Julian schüttelte nur den Kopf.

Zu viel.

Er wusste gar nicht, ob er es alles zusammenfassen konnte.

Ihm waren ihre Augen noch nie aufgefallen.

Blau, aber ganz anders, als seine eigenen.

Nicht perfekt, nicht einheitlich.

So viele verschieden Farbtöne, Sprenkel, Tupfer und helle, winzige Punkte.

Er hätte sich küssen können, hätte sich hinunterlehnen und sie küssen können.

Aber er tat es nicht.

Vielleicht, weil er Angst hatte.

Weil er nach all den Wirren, Intrigen, all dem Tod trotzdem Angst hatte vor so etwas Dummem.

Sie schloss die Augen, verzog den Mund, als ob sie versuchen würde nicht zu weinen.

Sie fluchte, aber es war mehr ein Wimmern.

Er hätte sie an sich gezogen, wollte ihr aber nicht weh tun.

Stundenlang hatte sie dort in der Luft gehangen.

Er wollte sich das nicht einmal vorstellen, konnte aber aus irgendwelchen Gründen nicht damit aufhören.

Oh bei den Sternen, sie tat ihm so leid. Es tat ihm leid, dass so etwas überhaupt passiert war.

„Cress", kam es aus der angrenzenden Zelle.

„Lass sie in Ruhe", kam es zurückgeschossen, aber die Diebin richtete sich ächzend auf.

Julian stützte sie, murmelte aber irgendetwas Missbilligendes.

Die Diebin spähte in das Dunkel der anderen Zelle hinüber.

Sie schluckte, aber als sie das Wort an den Alten richtete, war ihre Stimme fest.
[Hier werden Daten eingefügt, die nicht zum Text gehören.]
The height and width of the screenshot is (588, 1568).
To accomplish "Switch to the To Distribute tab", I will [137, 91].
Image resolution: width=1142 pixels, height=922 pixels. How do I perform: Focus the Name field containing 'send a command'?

„Du hast mich an Julian verraten."

Der Alte kicherte.

„Aye. Aber so schlecht scheint das ja für dich nicht ausgegangen zu sein, Schattenvogel."
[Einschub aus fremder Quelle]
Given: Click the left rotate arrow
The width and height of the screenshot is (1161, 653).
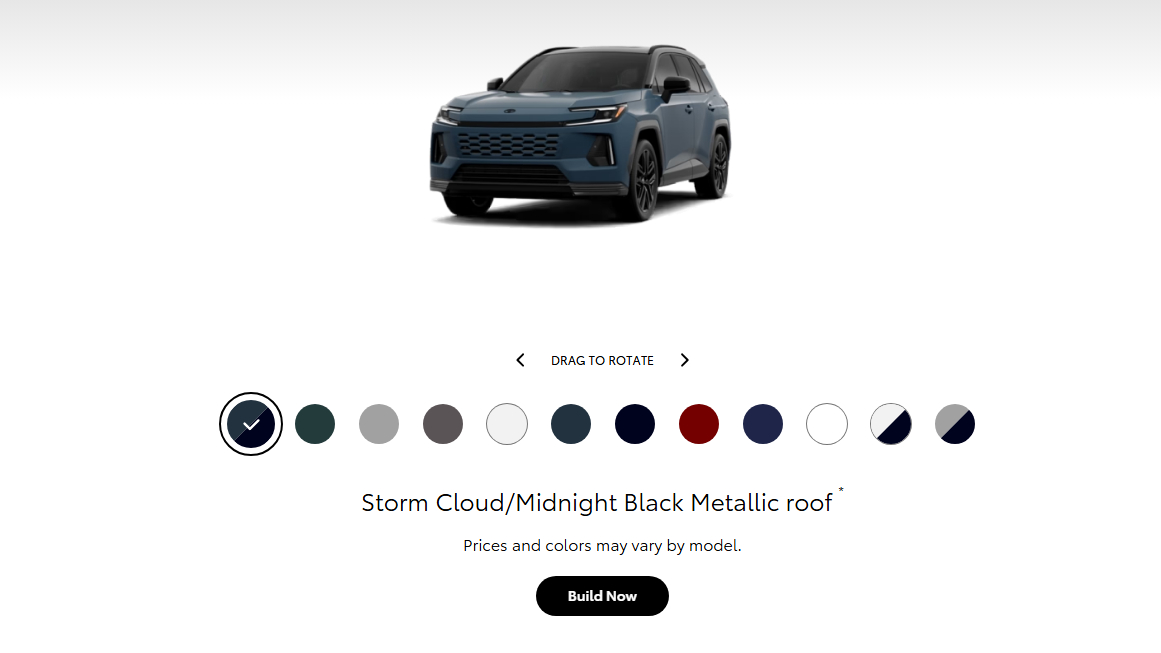Looking at the screenshot, I should pyautogui.click(x=521, y=361).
Ihr Blick war unergründlich.

„Was machst du in einer Zelle? Wieso hat die Reana van Clyve angegriffen?", fragte Cress und ließ ihren unruhigen Blick über seine magere Gestalt flackern.

„Dasselbe könnte ich dich fragen. Aber wenn du es unbedingt wissen willst: Meuterei. Von deinem besten Freund Sam."
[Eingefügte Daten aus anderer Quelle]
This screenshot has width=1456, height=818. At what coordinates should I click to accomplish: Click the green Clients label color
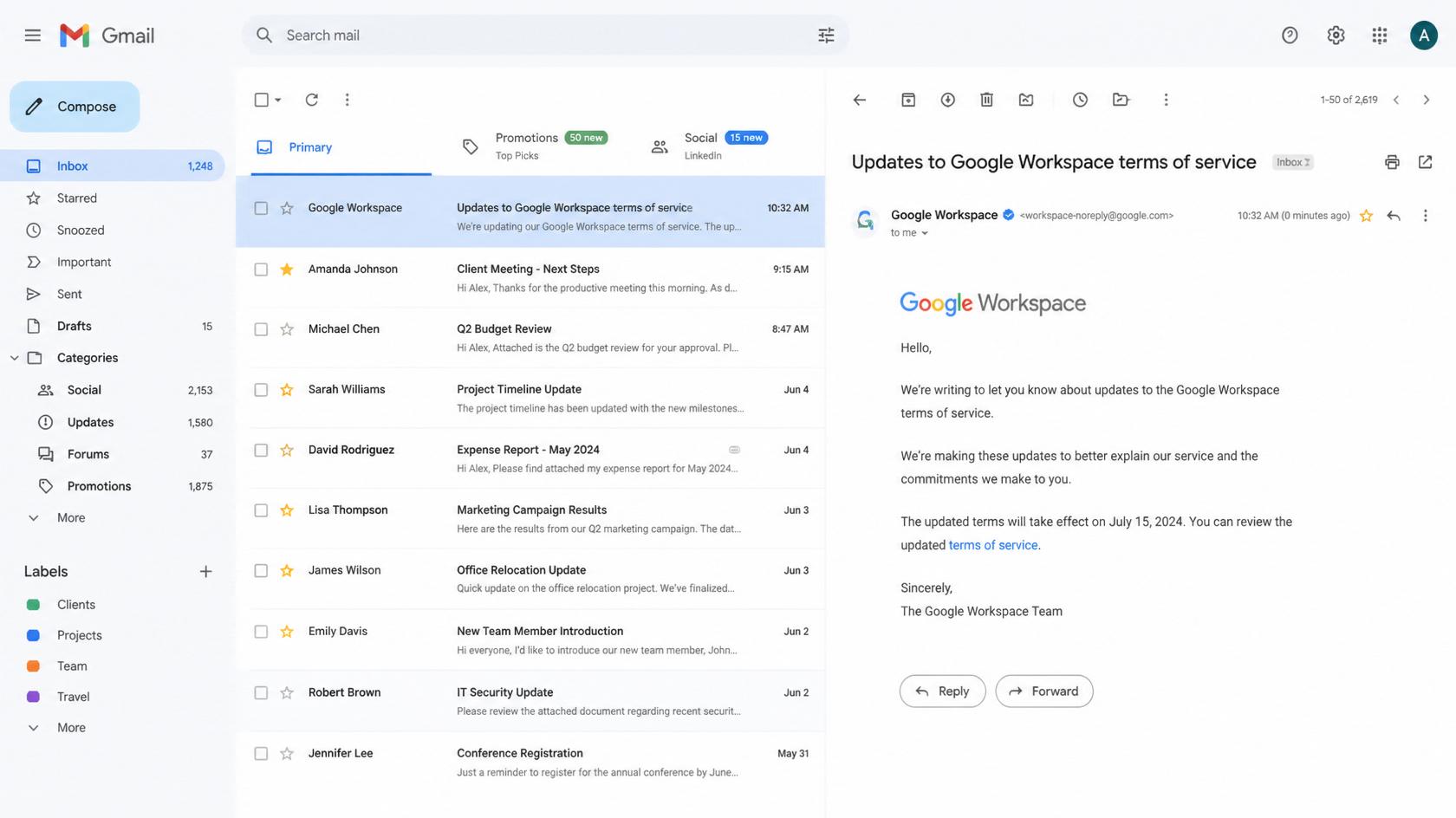click(x=33, y=605)
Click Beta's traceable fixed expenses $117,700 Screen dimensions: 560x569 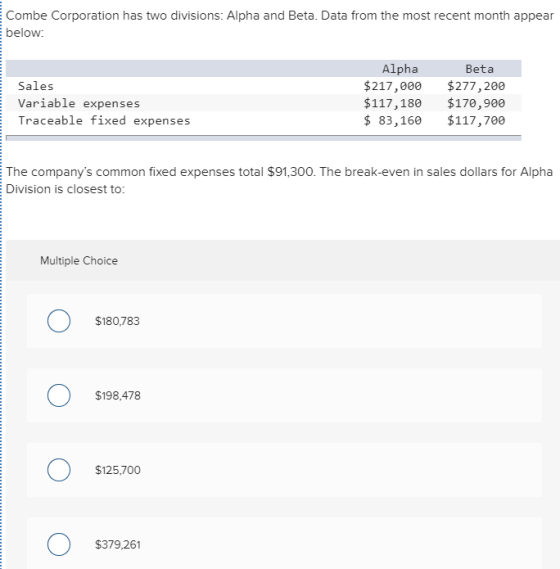476,120
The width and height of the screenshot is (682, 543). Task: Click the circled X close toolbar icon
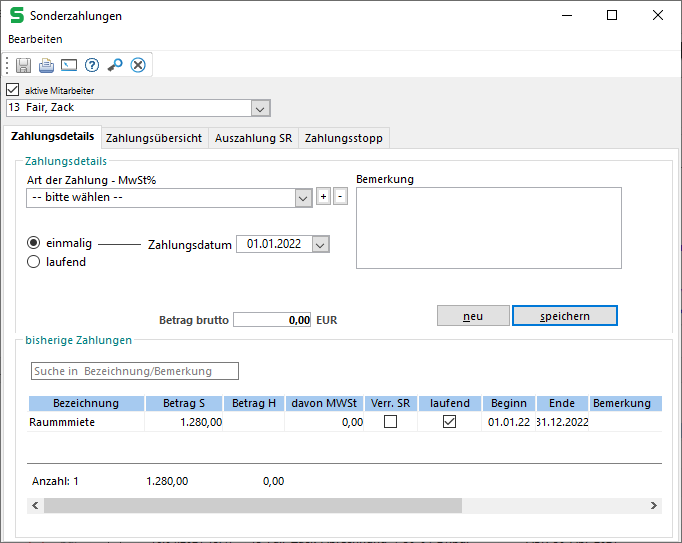[x=138, y=66]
Die Diebin zuckte zusammen.

Cress Aufmersamkeit kehrte nach einem kurzen Moment zu Julian zurück.

Sie drehte vorsichtig den Kopf um ihn anzusehen.

„Wer hat uns hergebracht?"

Er musste seine Stimme erst wiederfinden.

„Eine Frau. Blass, viele helle Haare, grüne Augen, roter Strich im Gesicht."